__MATERIAL TO PROCESS__.
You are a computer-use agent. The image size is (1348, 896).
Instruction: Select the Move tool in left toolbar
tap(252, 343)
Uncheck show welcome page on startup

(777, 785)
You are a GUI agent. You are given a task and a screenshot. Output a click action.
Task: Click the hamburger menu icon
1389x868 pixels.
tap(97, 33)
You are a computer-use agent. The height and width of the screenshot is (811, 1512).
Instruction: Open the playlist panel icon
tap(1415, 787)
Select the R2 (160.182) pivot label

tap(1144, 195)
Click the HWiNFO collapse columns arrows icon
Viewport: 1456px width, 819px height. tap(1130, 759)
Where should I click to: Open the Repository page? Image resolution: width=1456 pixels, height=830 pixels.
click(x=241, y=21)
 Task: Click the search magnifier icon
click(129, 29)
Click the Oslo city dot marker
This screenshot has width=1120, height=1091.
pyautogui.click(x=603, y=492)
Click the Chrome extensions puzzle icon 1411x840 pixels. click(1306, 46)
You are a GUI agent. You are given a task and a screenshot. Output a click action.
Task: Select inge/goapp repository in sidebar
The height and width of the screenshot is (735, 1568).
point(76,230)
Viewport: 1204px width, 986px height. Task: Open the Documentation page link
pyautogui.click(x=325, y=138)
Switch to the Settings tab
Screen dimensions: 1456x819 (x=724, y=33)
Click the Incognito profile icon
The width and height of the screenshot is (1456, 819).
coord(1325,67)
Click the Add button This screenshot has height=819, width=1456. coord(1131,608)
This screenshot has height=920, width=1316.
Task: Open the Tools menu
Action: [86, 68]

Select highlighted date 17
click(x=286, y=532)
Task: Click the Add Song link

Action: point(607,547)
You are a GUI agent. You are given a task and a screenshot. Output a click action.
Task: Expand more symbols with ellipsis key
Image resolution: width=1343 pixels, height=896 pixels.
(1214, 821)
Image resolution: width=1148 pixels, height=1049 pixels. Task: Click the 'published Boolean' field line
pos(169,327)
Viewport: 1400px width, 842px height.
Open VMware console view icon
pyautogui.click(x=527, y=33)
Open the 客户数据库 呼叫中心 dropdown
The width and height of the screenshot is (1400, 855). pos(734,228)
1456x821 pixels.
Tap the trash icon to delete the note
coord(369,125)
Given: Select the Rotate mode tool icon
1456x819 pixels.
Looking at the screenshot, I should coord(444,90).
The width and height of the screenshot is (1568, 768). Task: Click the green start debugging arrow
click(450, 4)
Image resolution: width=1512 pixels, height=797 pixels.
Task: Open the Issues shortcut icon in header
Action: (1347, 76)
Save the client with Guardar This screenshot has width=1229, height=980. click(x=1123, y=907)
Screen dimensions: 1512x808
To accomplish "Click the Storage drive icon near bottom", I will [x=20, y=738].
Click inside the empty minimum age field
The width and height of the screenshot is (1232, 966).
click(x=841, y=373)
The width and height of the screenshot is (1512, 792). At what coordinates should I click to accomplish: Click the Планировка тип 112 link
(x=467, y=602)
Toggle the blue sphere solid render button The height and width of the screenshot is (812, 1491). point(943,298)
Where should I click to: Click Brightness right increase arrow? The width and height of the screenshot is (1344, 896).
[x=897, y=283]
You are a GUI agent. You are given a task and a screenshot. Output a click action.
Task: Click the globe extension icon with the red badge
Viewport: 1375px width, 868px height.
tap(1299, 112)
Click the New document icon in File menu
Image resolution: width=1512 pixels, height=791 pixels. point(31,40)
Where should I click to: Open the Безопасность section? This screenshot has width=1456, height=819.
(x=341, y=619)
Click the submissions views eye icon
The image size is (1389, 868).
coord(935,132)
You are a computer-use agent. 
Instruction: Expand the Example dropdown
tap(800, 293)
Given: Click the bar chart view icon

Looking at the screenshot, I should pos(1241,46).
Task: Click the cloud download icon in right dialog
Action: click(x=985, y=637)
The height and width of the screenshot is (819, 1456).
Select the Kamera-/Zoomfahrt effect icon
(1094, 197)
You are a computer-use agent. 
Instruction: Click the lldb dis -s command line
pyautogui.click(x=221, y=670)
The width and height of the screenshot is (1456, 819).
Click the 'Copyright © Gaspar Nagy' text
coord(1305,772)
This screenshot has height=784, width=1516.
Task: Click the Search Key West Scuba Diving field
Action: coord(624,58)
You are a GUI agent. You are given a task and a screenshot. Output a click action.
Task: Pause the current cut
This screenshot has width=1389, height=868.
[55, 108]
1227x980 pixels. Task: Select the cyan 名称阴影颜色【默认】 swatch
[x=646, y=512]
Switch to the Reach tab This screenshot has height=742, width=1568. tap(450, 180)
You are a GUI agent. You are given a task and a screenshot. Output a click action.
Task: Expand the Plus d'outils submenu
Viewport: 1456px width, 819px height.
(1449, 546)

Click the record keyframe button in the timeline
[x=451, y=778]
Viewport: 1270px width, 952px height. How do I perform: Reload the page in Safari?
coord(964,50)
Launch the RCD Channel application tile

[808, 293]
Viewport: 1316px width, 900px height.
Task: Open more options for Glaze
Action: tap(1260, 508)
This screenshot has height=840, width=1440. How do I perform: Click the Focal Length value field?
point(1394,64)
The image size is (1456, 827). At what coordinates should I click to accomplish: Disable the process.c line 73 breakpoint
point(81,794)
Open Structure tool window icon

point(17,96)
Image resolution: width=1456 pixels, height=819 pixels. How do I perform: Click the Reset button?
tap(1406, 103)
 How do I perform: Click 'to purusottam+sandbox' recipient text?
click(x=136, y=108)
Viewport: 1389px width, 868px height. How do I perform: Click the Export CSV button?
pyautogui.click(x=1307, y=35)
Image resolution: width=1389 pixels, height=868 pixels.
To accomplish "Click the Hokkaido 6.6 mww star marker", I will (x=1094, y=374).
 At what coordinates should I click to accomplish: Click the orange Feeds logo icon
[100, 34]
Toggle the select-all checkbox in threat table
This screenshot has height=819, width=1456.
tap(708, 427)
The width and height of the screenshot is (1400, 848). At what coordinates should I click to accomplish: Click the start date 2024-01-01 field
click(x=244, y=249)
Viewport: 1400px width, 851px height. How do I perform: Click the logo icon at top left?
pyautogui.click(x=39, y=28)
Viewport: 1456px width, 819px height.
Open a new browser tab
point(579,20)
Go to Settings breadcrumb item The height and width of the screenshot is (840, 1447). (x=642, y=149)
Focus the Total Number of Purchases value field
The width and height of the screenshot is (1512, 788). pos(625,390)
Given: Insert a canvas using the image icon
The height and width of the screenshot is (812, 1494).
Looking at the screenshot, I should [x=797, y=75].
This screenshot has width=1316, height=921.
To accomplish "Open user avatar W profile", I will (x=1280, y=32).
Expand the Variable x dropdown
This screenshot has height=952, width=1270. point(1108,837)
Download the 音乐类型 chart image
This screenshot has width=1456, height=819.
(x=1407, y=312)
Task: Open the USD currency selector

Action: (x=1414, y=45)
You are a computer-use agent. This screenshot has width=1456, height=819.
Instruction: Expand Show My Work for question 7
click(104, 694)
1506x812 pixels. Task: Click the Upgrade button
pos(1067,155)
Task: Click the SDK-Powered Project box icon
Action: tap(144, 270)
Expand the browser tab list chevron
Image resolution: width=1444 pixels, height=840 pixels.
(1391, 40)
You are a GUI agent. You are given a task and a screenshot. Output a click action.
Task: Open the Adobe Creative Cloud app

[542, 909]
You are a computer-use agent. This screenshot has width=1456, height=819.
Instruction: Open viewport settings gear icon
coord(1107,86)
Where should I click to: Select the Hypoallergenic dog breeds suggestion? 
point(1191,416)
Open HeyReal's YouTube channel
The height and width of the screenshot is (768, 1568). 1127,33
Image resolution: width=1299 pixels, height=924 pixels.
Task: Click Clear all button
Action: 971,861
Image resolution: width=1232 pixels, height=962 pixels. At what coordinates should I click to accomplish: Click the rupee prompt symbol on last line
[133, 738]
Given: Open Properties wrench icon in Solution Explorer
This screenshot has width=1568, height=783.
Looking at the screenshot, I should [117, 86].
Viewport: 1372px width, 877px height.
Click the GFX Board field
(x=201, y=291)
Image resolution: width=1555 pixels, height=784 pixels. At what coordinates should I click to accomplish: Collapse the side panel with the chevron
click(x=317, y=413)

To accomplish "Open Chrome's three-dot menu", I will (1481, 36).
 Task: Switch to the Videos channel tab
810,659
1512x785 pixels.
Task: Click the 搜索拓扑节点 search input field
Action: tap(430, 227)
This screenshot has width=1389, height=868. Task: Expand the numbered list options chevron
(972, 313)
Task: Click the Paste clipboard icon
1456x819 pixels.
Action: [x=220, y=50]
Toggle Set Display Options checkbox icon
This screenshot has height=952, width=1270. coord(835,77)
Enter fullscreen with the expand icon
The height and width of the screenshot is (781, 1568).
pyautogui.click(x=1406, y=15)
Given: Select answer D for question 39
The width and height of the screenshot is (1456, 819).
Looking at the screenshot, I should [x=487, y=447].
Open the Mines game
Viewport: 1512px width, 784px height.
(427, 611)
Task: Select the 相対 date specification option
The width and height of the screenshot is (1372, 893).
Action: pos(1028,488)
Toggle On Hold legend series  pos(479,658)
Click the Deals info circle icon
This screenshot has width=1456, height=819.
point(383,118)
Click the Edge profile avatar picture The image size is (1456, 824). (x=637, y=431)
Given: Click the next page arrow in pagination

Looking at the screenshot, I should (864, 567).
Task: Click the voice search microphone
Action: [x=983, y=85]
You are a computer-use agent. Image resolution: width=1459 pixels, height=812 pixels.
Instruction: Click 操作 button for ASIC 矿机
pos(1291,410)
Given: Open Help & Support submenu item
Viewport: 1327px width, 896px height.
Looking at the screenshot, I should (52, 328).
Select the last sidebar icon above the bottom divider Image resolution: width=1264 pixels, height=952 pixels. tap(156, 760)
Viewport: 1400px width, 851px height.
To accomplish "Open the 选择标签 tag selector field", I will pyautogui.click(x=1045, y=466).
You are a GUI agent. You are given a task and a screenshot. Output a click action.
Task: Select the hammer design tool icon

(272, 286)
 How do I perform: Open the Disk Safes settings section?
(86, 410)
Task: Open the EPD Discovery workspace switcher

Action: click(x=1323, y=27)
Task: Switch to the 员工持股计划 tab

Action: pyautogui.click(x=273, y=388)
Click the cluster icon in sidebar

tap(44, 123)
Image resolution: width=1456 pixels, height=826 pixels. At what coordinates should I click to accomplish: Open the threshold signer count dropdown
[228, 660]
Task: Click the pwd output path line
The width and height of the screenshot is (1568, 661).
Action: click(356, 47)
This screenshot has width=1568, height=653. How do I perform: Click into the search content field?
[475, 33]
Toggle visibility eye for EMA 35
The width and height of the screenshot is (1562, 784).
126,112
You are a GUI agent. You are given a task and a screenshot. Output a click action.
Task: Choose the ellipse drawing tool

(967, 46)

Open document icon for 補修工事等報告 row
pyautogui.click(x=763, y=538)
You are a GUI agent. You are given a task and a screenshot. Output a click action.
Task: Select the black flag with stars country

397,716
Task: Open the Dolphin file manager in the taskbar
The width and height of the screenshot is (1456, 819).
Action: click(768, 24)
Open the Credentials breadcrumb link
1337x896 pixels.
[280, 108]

__WHAT THE EXERCISE ASKS__.
Please write out exactly the line containing "How do I perform: Open" and every line after it through the end of the records, nothing more.

__SOLUTION TO THIS PROBLEM__.
 How do I perform: Open the Disk Safes settings section?
(86, 410)
Task: Open the EPD Discovery workspace switcher

Action: click(x=1323, y=27)
Task: Switch to the 员工持股计划 tab

Action: pyautogui.click(x=273, y=388)
Click the cluster icon in sidebar

tap(44, 123)
Image resolution: width=1456 pixels, height=826 pixels. At what coordinates should I click to accomplish: Open the threshold signer count dropdown
[228, 660]
Task: Click the pwd output path line
The width and height of the screenshot is (1568, 661).
Action: click(356, 47)
This screenshot has width=1568, height=653. How do I perform: Click into the search content field?
[475, 33]
Toggle visibility eye for EMA 35
The width and height of the screenshot is (1562, 784).
126,112
You are a GUI agent. You are given a task and a screenshot. Output a click action.
Task: Choose the ellipse drawing tool

(967, 46)

Open document icon for 補修工事等報告 row
pyautogui.click(x=763, y=538)
You are a GUI agent. You are given a task and a screenshot. Output a click action.
Task: Select the black flag with stars country

397,716
Task: Open the Dolphin file manager in the taskbar
The width and height of the screenshot is (1456, 819).
Action: click(768, 24)
Open the Credentials breadcrumb link
1337x896 pixels.
[280, 108]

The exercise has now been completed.